Am I being judgmental? Then let me bring in a witness. What about the great-cause activists’ claim to love those for whom they fight? The letter we know as 1 John has much to say about loving others and loving God:
“Whoever claims to love God yet hates a brother or sister is a liar. For whoever does not love their brother and sister, whom they have seen, cannot love God, whom they have not seen” (1 John 4:20).
Many great-cause activists resonate with John’s critique of the religious hypocrite who claims to love God but doesn’t love other human beings. But the reverse principle is just as true. If you claim to love people but do not love God, you are a liar. If you claim to love some people but do not love all, you are a liar. If you claim to love some of the time but do not love always, you are a liar. 1 Corinthians 13 lists many great causes one could adopt and noble actions one could perform without loving God or human beings:
13 If I speak with the tongues of men and of angels, but do not have love, I have become a noisy gong or a clanging cymbal. 2 If I have the gift of prophecy, and know all mysteries and all knowledge; and if I have all faith, so as to remove mountains, but do not have love, I am nothing.3 And if I give all my possessions to feed the poor, and if I surrender my body to be burned, but do not have love, it profits me nothing (1 Cor. 13:1-3; NASB).
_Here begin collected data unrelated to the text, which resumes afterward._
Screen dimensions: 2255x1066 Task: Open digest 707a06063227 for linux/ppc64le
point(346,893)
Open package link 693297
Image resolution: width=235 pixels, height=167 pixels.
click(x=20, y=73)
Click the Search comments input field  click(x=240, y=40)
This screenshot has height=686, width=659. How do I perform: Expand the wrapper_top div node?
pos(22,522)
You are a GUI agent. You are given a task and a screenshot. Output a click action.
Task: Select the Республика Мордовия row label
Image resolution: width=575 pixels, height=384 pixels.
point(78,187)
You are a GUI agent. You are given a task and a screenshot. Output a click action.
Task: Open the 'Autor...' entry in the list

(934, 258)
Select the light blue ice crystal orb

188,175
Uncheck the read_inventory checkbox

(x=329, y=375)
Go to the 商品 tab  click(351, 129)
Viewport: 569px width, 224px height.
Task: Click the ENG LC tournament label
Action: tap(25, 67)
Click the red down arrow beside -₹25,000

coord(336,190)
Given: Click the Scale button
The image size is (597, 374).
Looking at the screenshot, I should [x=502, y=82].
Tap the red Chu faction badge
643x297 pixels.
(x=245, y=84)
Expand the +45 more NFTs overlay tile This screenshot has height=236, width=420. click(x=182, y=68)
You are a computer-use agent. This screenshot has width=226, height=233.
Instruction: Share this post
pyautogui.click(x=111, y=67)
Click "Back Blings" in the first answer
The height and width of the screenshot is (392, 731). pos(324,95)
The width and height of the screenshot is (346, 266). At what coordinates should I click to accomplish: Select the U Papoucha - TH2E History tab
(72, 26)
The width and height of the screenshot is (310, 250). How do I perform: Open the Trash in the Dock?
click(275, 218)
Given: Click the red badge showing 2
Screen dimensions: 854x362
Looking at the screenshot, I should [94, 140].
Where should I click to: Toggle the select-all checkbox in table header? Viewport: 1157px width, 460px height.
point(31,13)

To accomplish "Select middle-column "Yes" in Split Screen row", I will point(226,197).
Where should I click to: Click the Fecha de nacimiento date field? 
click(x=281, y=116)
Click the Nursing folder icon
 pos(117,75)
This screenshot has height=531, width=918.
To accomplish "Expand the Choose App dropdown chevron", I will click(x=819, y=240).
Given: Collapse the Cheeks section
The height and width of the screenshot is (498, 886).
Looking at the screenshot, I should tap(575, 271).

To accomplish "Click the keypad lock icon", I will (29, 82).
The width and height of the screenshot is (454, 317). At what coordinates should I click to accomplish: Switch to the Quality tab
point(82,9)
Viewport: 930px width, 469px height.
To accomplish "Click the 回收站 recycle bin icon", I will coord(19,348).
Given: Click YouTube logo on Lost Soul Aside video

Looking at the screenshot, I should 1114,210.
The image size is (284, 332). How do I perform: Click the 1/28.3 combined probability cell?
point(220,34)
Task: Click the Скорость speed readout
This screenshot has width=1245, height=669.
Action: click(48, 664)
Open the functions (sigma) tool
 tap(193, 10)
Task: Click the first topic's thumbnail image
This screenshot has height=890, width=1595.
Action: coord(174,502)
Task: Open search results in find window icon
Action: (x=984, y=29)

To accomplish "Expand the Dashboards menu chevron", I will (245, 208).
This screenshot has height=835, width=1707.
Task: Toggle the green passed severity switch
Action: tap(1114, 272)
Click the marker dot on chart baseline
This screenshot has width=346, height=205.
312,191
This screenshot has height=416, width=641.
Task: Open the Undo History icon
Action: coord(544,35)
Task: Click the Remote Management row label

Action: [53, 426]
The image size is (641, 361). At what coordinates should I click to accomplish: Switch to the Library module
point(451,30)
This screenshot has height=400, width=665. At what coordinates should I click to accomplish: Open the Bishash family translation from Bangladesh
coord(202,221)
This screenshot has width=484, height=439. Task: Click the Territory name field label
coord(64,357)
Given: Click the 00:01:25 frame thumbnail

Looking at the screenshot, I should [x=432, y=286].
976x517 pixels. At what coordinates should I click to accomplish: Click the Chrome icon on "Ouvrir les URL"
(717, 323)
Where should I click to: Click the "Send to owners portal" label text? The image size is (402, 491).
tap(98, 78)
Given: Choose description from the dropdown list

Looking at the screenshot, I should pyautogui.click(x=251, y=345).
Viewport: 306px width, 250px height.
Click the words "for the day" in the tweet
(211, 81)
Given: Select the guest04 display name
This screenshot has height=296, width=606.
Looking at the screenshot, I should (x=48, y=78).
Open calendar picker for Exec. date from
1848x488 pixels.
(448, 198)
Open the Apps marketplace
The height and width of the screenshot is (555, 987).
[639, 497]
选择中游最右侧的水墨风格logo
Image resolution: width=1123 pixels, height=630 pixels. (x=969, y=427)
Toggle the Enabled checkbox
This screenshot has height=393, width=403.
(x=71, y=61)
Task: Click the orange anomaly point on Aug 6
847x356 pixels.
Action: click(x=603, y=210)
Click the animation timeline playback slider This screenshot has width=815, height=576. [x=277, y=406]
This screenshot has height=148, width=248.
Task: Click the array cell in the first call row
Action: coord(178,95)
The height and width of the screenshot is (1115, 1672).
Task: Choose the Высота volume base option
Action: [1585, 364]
Identifying with a great and good cause for which one is willing to give up everything is no sure sign that one loves, that one is a good and just person. In his profoundly insightful book, Søren Kierkegaard reminds us of something we should keep in mind always:
Christianity teaches that love is a relationship between: man-God-man, that is, that God is the middle term…For to love God is to love oneself in truth; to help another human being to love God is to love another man; to be helped by another to love God is to be loved (Kierkegaard, Works of Love, pp. 112-113).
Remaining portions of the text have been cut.